The future of the country depended, the samizdat writer said, on the relative speeds in the growth of these three groups. If the middle stratum grows most rapidly and begins to organize itself, then the system might survive, but if it does not, then the weight of the other strata will pull the entire system down.
“Replace the word ‘Soviet’ with ‘Russian,’ and this excerpt would not surprise” anyone if it appeared in any present day analysis. But Amalrik deserves credit as a prophet because he said this 40 years ago, long before it became “a commonplace,” and because of his skepticism about all three social strata.
“The upper stratum,” in Amalrik’s view, was “rotting and incapable of government-level creativity. ‘The regime did not want either ‘to restore Stalinism,’ ‘persecute representatives of the intelligentsia,’ of ‘provide fraternal help’ to those who asked that of it.
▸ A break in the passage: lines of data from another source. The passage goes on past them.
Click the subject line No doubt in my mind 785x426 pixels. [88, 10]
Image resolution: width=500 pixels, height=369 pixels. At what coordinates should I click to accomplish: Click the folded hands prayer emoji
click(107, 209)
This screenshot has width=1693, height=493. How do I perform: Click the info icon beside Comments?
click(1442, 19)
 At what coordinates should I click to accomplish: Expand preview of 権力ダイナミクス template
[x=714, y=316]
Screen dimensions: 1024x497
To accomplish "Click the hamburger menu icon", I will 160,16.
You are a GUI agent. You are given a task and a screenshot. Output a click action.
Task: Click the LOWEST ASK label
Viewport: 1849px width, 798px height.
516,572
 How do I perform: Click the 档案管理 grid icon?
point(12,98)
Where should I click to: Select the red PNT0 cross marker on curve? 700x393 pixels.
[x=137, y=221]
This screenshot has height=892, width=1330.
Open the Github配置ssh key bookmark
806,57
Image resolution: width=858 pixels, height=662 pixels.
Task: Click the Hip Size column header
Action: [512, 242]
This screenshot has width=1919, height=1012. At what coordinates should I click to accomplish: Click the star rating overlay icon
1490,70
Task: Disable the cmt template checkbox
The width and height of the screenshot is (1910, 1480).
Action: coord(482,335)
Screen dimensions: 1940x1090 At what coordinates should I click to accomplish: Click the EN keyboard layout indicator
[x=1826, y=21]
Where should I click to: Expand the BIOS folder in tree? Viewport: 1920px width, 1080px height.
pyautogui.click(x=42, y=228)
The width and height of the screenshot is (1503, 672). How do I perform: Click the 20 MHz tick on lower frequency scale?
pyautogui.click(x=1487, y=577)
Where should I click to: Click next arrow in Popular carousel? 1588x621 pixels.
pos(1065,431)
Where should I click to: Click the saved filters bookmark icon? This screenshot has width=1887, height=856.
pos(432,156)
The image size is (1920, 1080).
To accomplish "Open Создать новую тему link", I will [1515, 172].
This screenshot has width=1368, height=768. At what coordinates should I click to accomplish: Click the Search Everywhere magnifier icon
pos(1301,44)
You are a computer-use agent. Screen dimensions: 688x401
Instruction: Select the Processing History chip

Instead, “it only wants that everything will be as it was before.”
The “middle class” was cowardly and bureaucratized and so intellectually passive that “the success of a democratic movement based on this stratum seems to [Amalrik] extremely problematic,” even though it has been the rise of middle classes elsewhere that has opened the way to modernity and freedom.
And for Amalrik, “the popular masses are a destructive force.” If the economy slows, they could explode, even though he was confident they lacked the ability to organize themselves. Clearly, Amalrik suggested, such a society will not be able to withstand the first serious test, a test that he wrongly assumed would arise from a drawn-out war with China.
Because that war did not happen -- in Shelin’s view, the Afghan war was enough -- and because the Soviet Union fell apart seven years later than Amalrik predicted many people have ignored his other comments and predictions. This is a mistake, Shelin says, because Amalrik’s predictions were not only remarkably accurate but call attention to some looming problems.
In 1969, Amalrik suggested that the East European satellites would be the first to “fall away,” that the GDR would be united with Western Germany, and that “nationalist tendencies among the non-Russian peoples of the Soviet Union, above all in the Baltics, the Caucasus and in Ukraine, and then in Central Asia and the Middle Volga” would rapidly “strengthen.”
And he predicted, in what Shelin sees with remarkable prescience that “for a long time will continue to exist [states there] which will consider [themselves] the successor of the USSR and combine a traditional communist ideology, phraseology, and form with aspects of eastern despotism, a kind of contemporary Byzantine empire.”
The true value of Amalrik’s work, the Moscow commentator says, is not to be found in these predictions which have come true and not even his description of the reality Russians now find themselves but in another place altogether: in his understanding that a society which freely takes control of its destiny can survive but one that leaves that to others won’t.